Data on finding visible targets
--- BEGIN ---

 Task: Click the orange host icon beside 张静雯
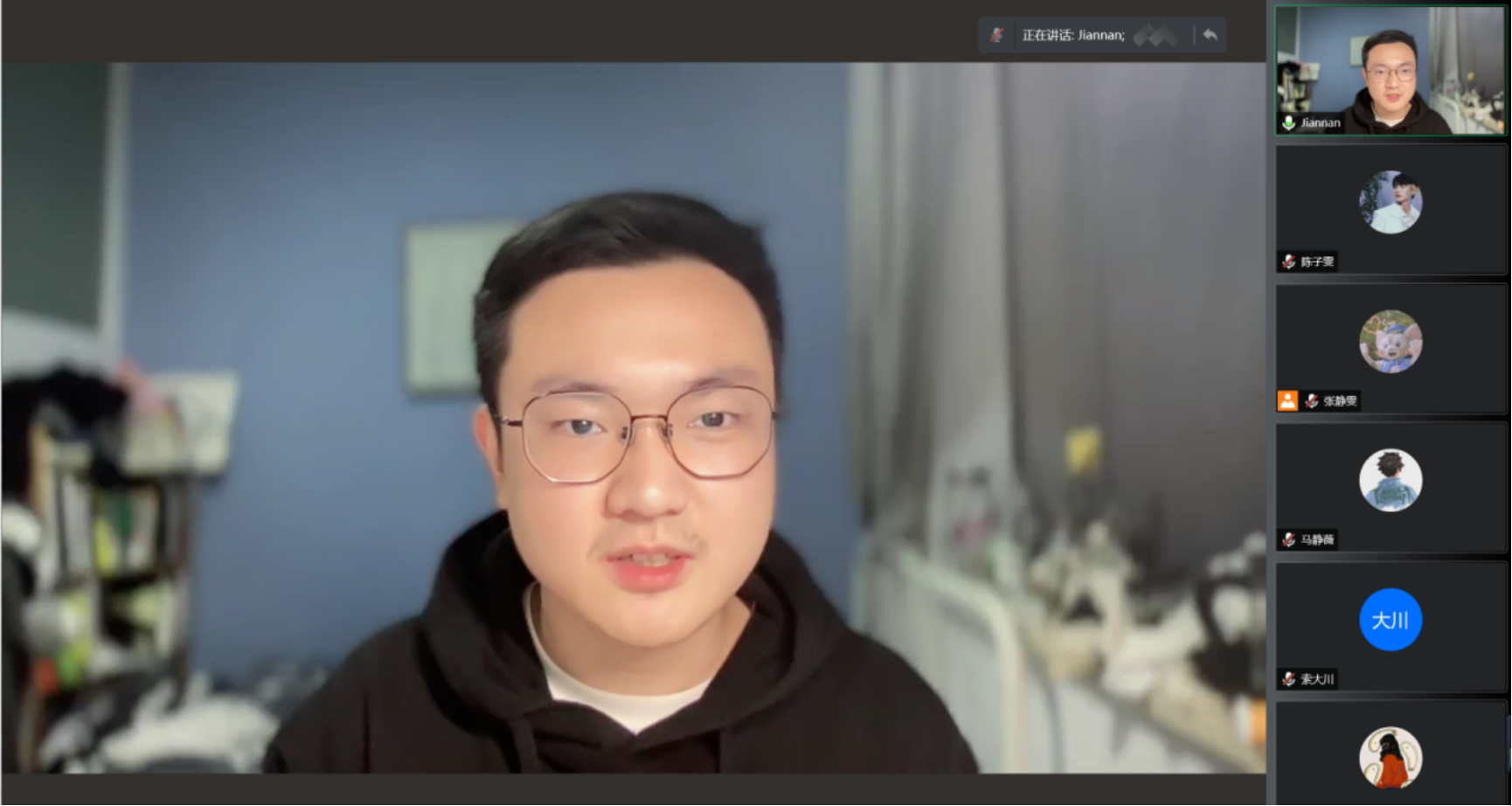(x=1287, y=400)
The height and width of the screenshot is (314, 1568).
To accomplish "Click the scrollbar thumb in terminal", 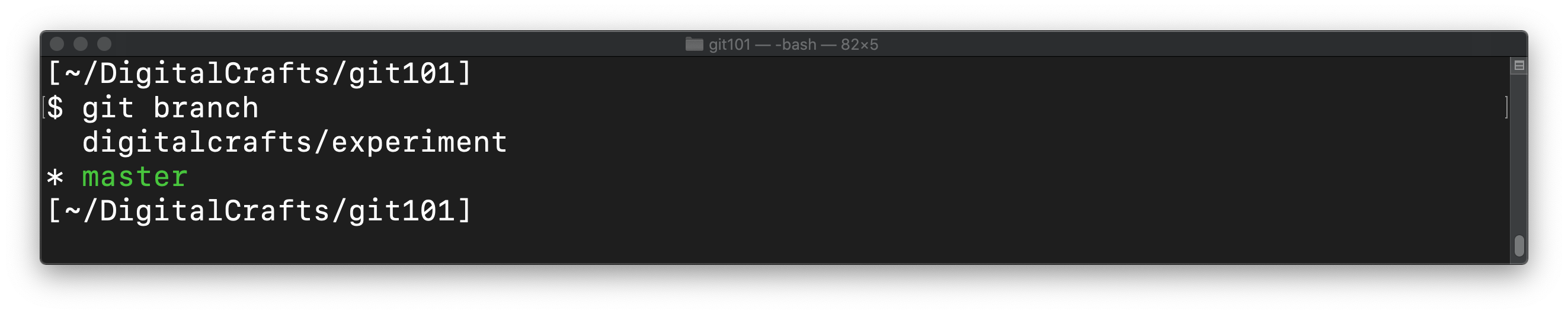I will point(1519,246).
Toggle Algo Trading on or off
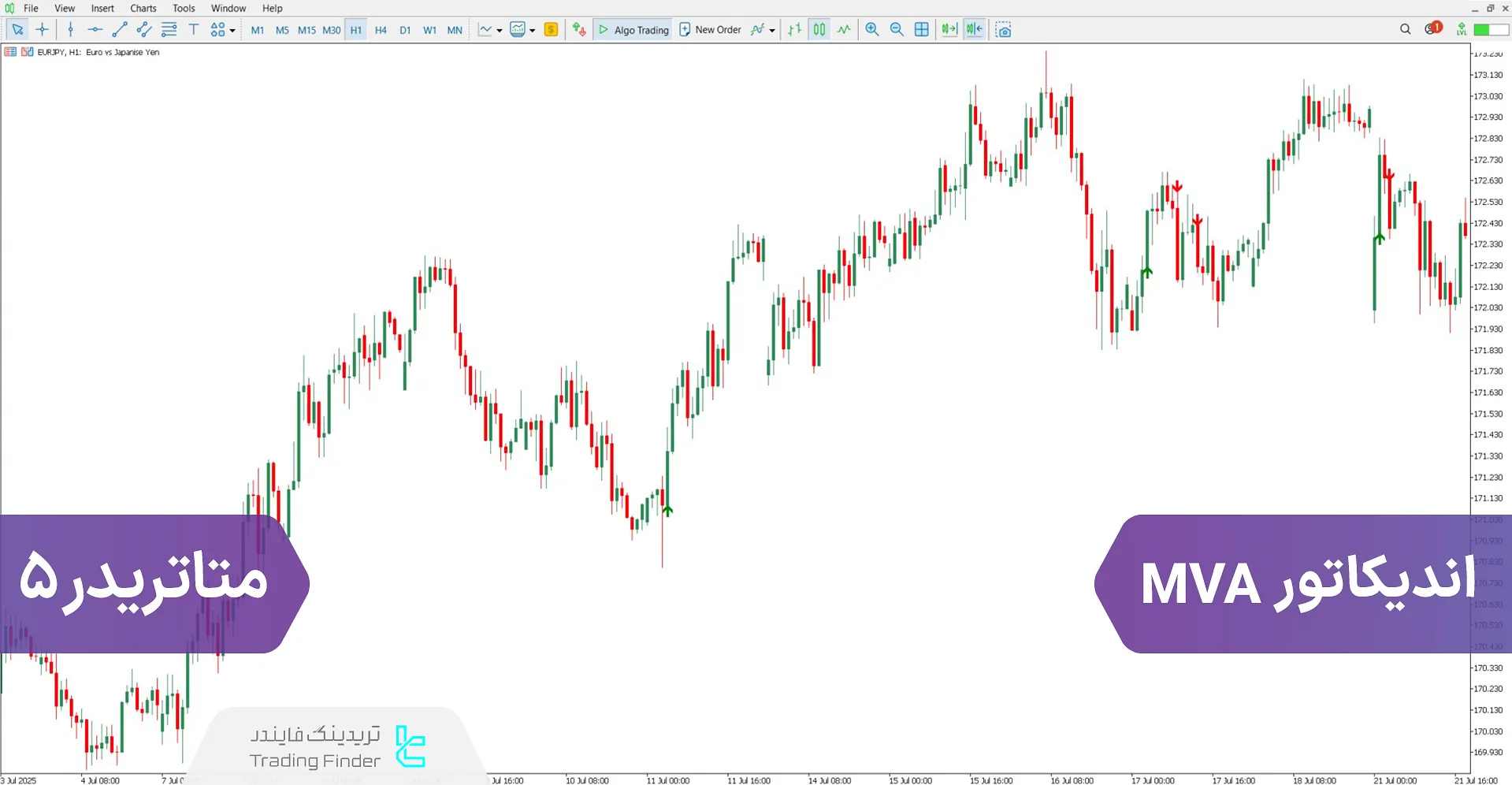1512x785 pixels. click(x=633, y=30)
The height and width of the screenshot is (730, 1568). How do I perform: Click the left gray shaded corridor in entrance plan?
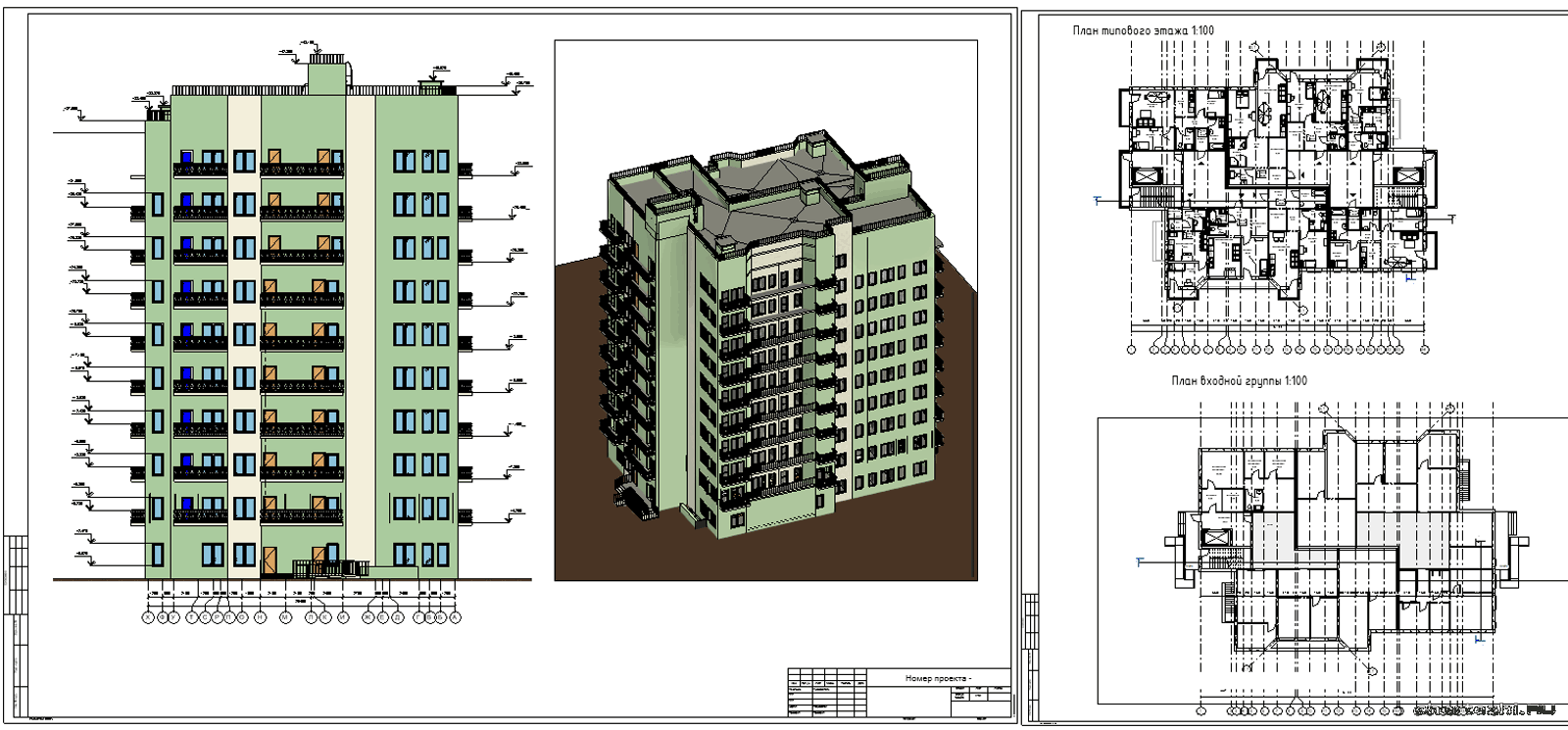coord(1274,542)
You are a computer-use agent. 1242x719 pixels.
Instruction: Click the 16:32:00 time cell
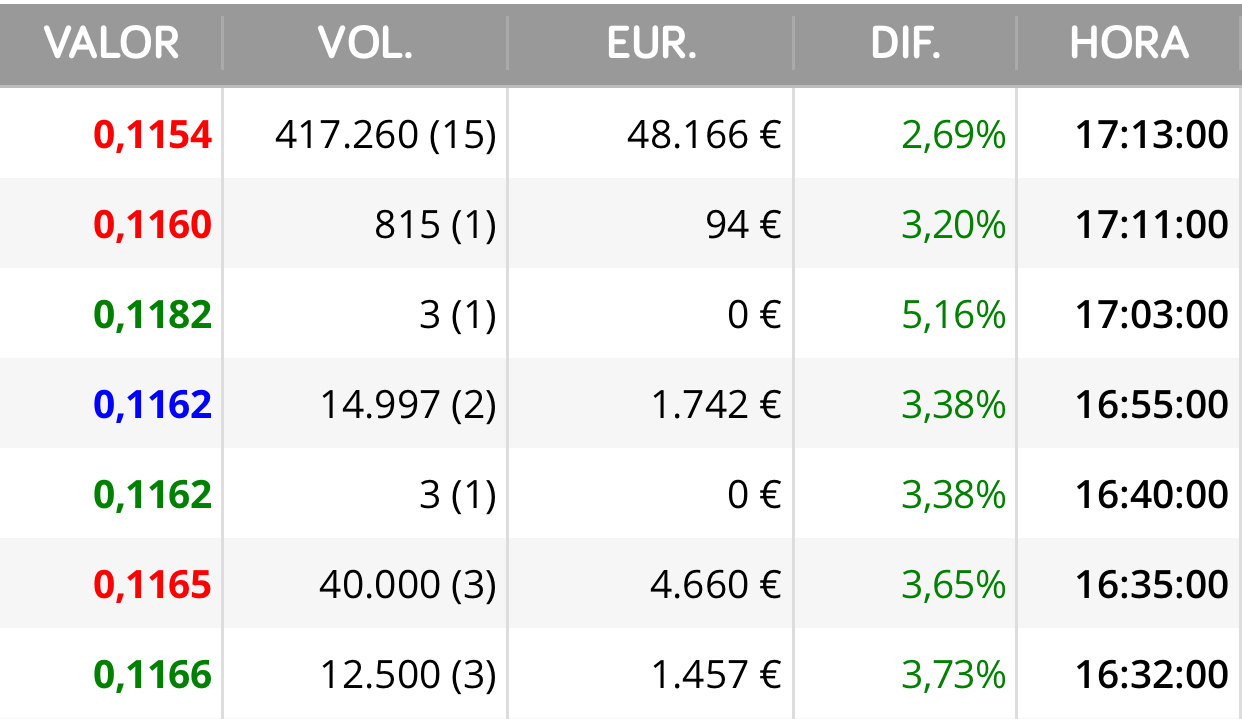[x=1152, y=674]
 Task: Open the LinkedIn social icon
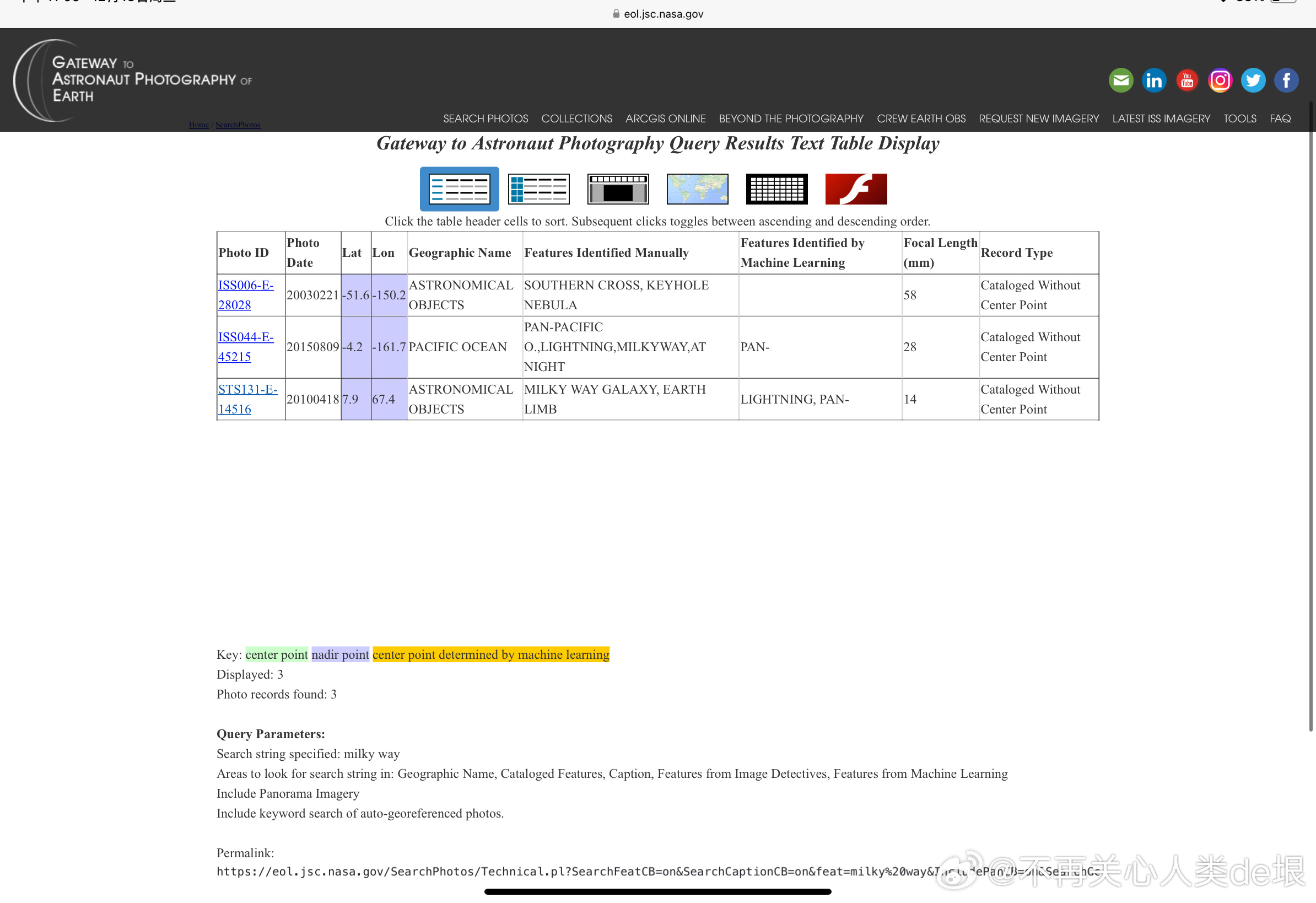pyautogui.click(x=1153, y=80)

--- END ---

Exercise requirements: Turn the records from the line with "The height and width of the screenshot is (730, 1568)." up to and including the last line of the records into a numbered list, skipping any blank lines. Leave the pictures out.

The result:
1. The height and width of the screenshot is (730, 1568). How do I perform: Click the left gray shaded corridor in entrance plan?
2. coord(1274,542)
3. You are a computer-use agent. 1242x719 pixels.
4. Instruction: Click the 16:32:00 time cell
5. [x=1152, y=674]
6.  Task: Open the LinkedIn social icon
7. pyautogui.click(x=1153, y=80)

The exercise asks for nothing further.